Disability characterized her family’s story, too. Kathy’s father, an illiterate laborer, had gone on disability after damaging an arm while working on a manhole. Franny went on it next. Then Kathy, who had dropped out of high school and had her first child at 15, hurt her shoulder working at a gas pump hose factory. Several denials and applications later, and after the twins started collecting benefits, Kathy began receiving disability, too.
She looked in the rearview mirror. William was in the back seat, sleeping.
“Franny, what’s wrong with William?” she asked.
“You’re not hurting, are you, William?” Franny asked her son a little while later.
“He’s depressed, is what he is,” Kathy said, ascribing his mood to not being able to play video games.
There was a time when Kathy hadn’t given much thought to mental health.

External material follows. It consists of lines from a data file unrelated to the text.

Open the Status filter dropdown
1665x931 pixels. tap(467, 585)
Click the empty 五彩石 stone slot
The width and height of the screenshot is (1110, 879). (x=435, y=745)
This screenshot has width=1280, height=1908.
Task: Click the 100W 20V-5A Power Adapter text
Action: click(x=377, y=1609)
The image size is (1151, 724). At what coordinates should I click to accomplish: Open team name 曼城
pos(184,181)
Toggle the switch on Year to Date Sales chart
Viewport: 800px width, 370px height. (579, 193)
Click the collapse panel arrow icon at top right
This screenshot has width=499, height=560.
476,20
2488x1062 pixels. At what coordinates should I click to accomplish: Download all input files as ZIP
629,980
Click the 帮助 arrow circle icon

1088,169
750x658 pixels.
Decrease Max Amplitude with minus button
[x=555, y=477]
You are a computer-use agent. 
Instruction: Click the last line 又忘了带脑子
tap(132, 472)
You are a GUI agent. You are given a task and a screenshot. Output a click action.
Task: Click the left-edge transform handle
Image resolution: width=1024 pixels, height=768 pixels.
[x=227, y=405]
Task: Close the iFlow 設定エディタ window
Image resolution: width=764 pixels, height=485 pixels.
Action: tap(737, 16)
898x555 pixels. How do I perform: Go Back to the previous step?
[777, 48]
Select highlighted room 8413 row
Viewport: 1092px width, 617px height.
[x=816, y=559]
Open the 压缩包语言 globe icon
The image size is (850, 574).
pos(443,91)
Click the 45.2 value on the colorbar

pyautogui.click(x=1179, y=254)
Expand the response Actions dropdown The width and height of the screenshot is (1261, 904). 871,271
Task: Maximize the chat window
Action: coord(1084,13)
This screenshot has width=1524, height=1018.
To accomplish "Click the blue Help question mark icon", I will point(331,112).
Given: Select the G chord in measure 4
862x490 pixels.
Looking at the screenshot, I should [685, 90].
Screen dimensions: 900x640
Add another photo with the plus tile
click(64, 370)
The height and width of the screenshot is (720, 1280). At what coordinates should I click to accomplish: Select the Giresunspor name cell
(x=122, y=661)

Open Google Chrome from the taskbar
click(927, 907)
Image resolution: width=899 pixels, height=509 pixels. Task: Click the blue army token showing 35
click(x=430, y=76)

But after ADHD was diagnosed in the twins and they were medicated for issues at home and school - “always on the go,” one teacher recalled — she started looking into other behavioral disorders to better understand what was wrong. She became convinced that her grandsons also had bipolar disorder and obsessive compulsive disorder because they threw fits and wanted the dishes stacked just so. And when they placed toy cars in a straight line - a possible sign of autism, she had learned - she thought they were autistic. Then, to her, it wasn’t just the boys but also her adult children, her other grandchildren and herself. Everyone, it seemed, suffered from something.
“I tell you, there’s only one fork I eat with,” her daughter-in-law said one night over dinner. “And it’s got to be this one.”
“That’s autism,” Kathy said.
Kathy steered into Kennett, one of the biggest cities in the area with a population of 10,932, and passed the Social Security office. She thought of the dozens of times she had gone in there, appealing denials, or picking up papers for Franny, or contesting the government’s decision to remove the twins from disability, and felt frustrated again. How could they not see how disabled the boys were? How could they take what little they had? Couldn’t they understand that she was raising this family alone and that she needed more help - not less? A few days after William’s check was taken away, she created an online fundraiser. “I’m disabled and need help,” she wrote, but after receiving several comments from neighbors telling her to get a job, she took it down.
She pulled up to the pain clinic, past a slogan that said, “Where Life Just Gets Better,” and followed Franny and the kids inside. “Y’all be good now,” she whispered, settling the children beside a sign listing 26 possible side effects of narcotics before noticing a woman she knew.
“First time seeing you in here,” the woman said.
“Really? I come every month,” Kathy said.
“I do, too,” the woman said. “So, how you doing?” There was a pause. “Pretty good, I guess,” Kathy said, shrugging slightly. “Raising grandbabies.”